1. Obtain an expression for \(\frac { \mathrm { d } y } { \mathrm {~d} x }\).
2. Find the equation of the normal to the curve at the point \(P ( 1,3 )\).
3. A point is moving along the curve in such a way that the \(x\)-coordinate is increasing at a constant rate of 0.012 units per second. Find the rate of change of the \(y\)-coordinate as the point passes through \(P\).

8 The first term of an arithmetic progression is 8 and the common difference is \(d\), where \(d \neq 0\). The first term, the fifth term and the eighth term of this arithmetic progression are the first term, the second term and the third term, respectively, of a geometric progression whose common ratio is \(r\).
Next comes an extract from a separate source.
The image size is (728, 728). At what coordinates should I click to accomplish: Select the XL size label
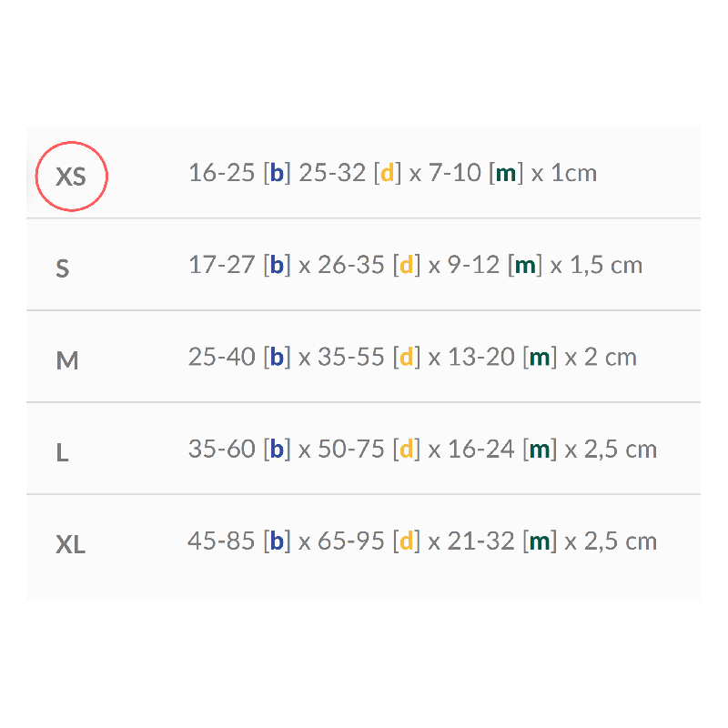(x=70, y=545)
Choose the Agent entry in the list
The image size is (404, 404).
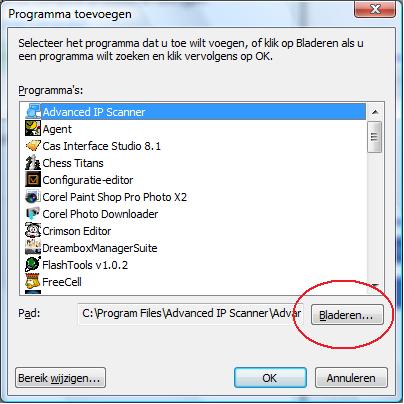pyautogui.click(x=195, y=129)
1. Write down two equations connecting \(d\) and \(r\). Hence show that \(r = \frac { 3 } { 4 }\) and find the value of \(d\).
2. Find the sum to infinity of the geometric progression.
3. Find the sum of the first 8 terms of the arithmetic progression.

9 Relative to an origin \(O\), the position vectors of the points \(A , B\) and \(C\) are given by $$\overrightarrow { O A } = \left( \begin{array} { r } 2
3
- 6 \end{array} \right) , \quad \overrightarrow { O B } = \left( \begin{array} { r } 0
- 6
8 \end{array} \right) \quad \text { and } \quad \overrightarrow { O C } = \left( \begin{array} { r } - 2
5
- 2 \end{array} \right)$$

1. Find angle \(A O B\).
2. Find the vector which is in the same direction as \(\overrightarrow { A C }\) and has magnitude 30 .
3. Find the value of the constant \(p\) for which \(\overrightarrow { O A } + p \overrightarrow { O B }\) is perpendicular to \(\overrightarrow { O C }\).
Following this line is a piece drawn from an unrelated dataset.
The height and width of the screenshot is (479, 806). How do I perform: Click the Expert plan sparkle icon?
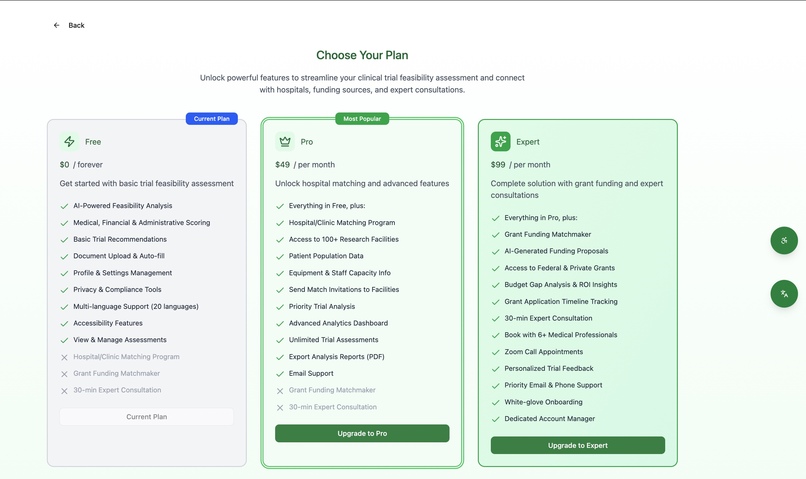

10 Functions \(f\) and \(g\) are defined by $$\begin{aligned} & \mathrm { f } : x \mapsto 2 x + 1 , \quad x \in \mathbb { R } , \quad x > 0
& \mathrm {~g} : x \mapsto \frac { 2 x - 1 } { x + 3 } , \quad x \in \mathbb { R } , \quad x \neq - 3 \end{aligned}$$

1. Solve the equation \(\operatorname { gf } ( x ) = x\).
2. Express \(\mathrm { f } ^ { - 1 } ( x )\) and \(\mathrm { g } ^ { - 1 } ( x )\) in terms of \(x\).
3. Show that the equation \(\mathrm { g } ^ { - 1 } ( x ) = x\) has no solutions.
4. Sketch in a single diagram the graphs of \(y = \mathrm { f } ( x )\) and \(y = \mathrm { f } ^ { - 1 } ( x )\), making clear the relationship between the graphs.